### Data for this task
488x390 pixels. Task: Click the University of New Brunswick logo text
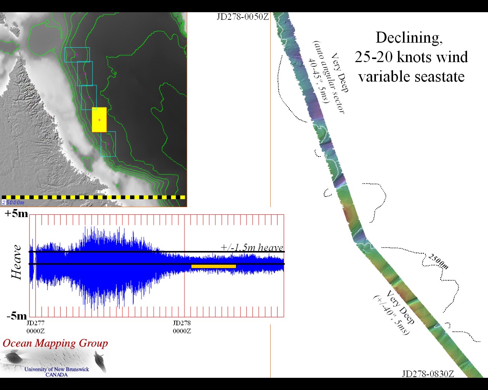56,372
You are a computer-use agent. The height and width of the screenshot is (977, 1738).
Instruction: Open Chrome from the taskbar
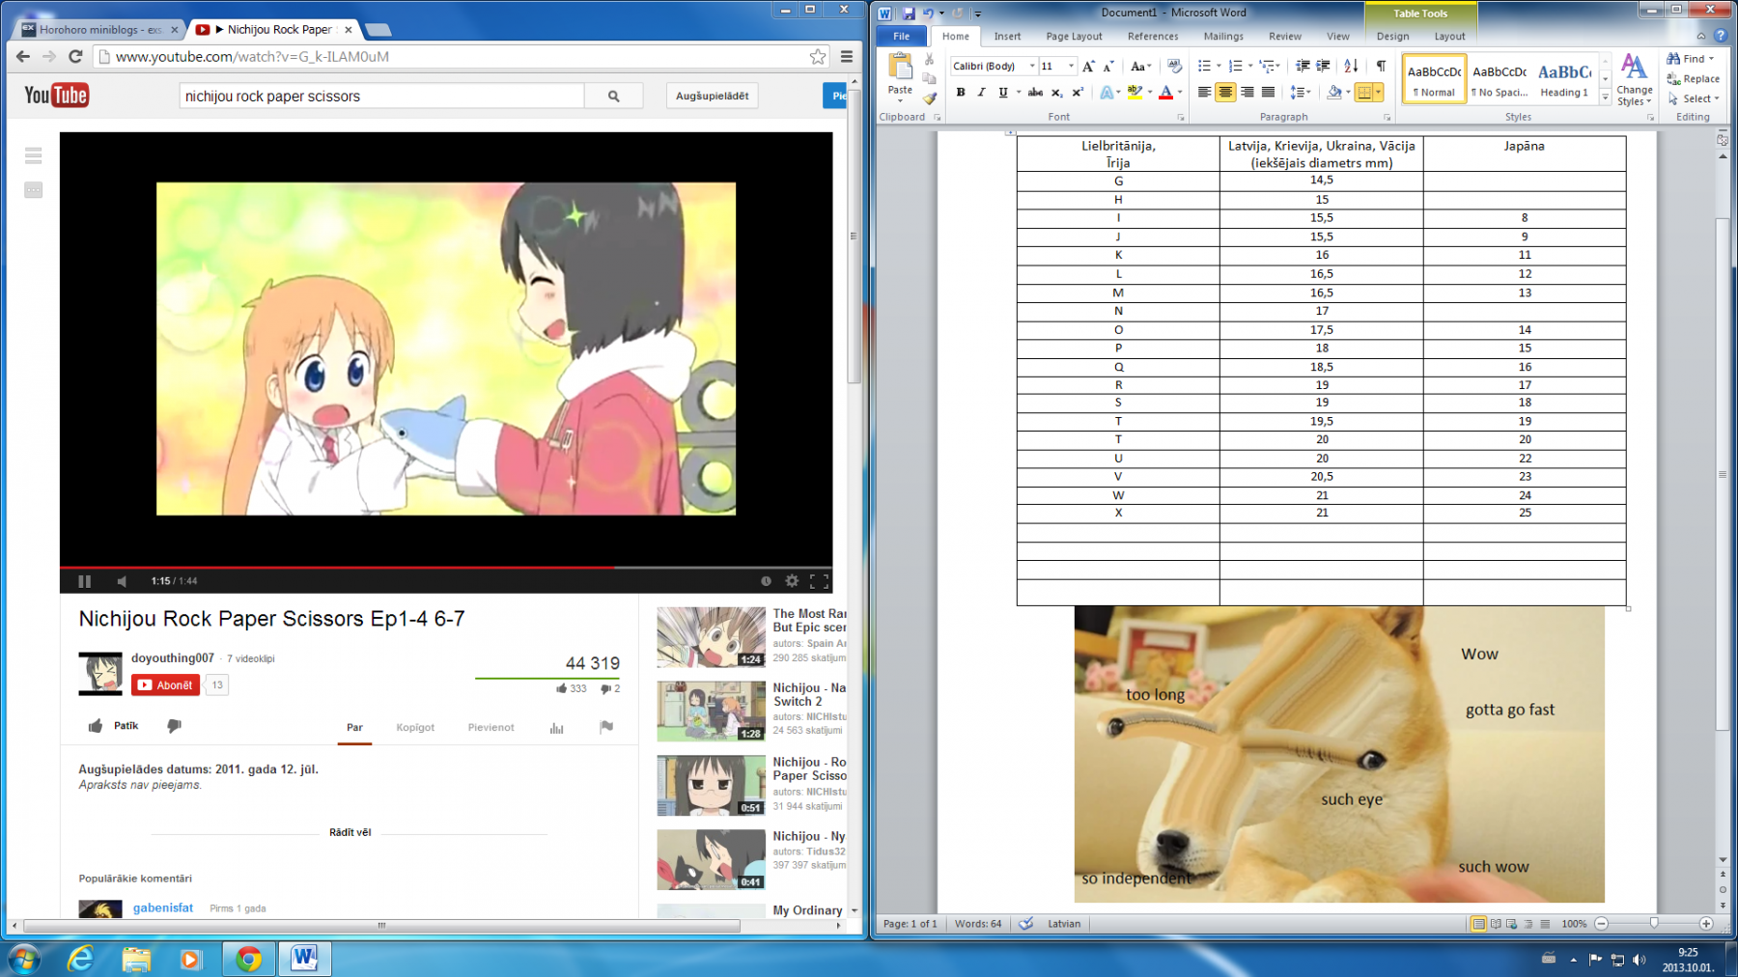[249, 959]
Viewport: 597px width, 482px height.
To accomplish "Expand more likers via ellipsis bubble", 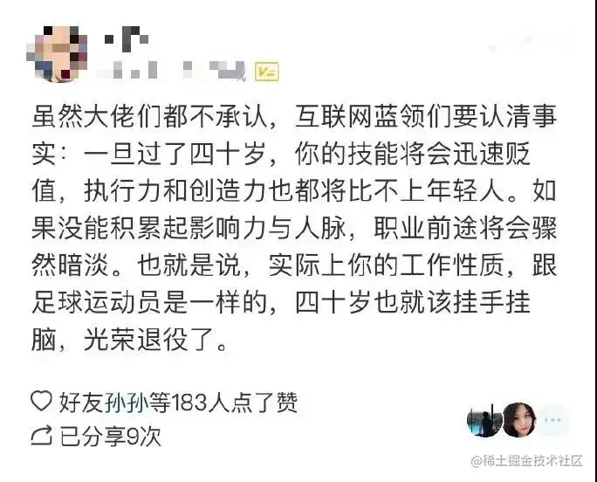I will [552, 420].
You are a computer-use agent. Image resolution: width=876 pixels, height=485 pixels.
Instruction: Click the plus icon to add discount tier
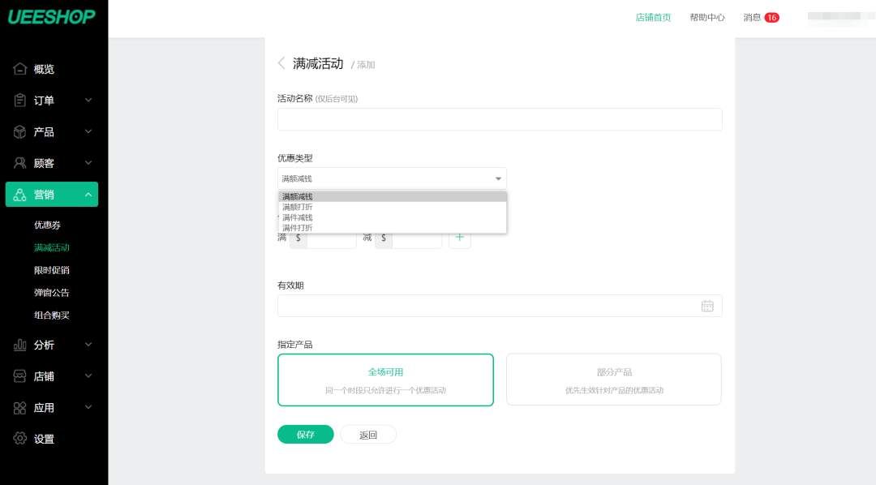(460, 238)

### Directions for this task
Each line in the listing above that includes the word "agent" needs to be copied out.

### Task answer
You are a computer-use agent. The height and width of the screenshot is (977, 1738).
You are a computer-use agent. Image resolution: width=876 pixels, height=485 pixels.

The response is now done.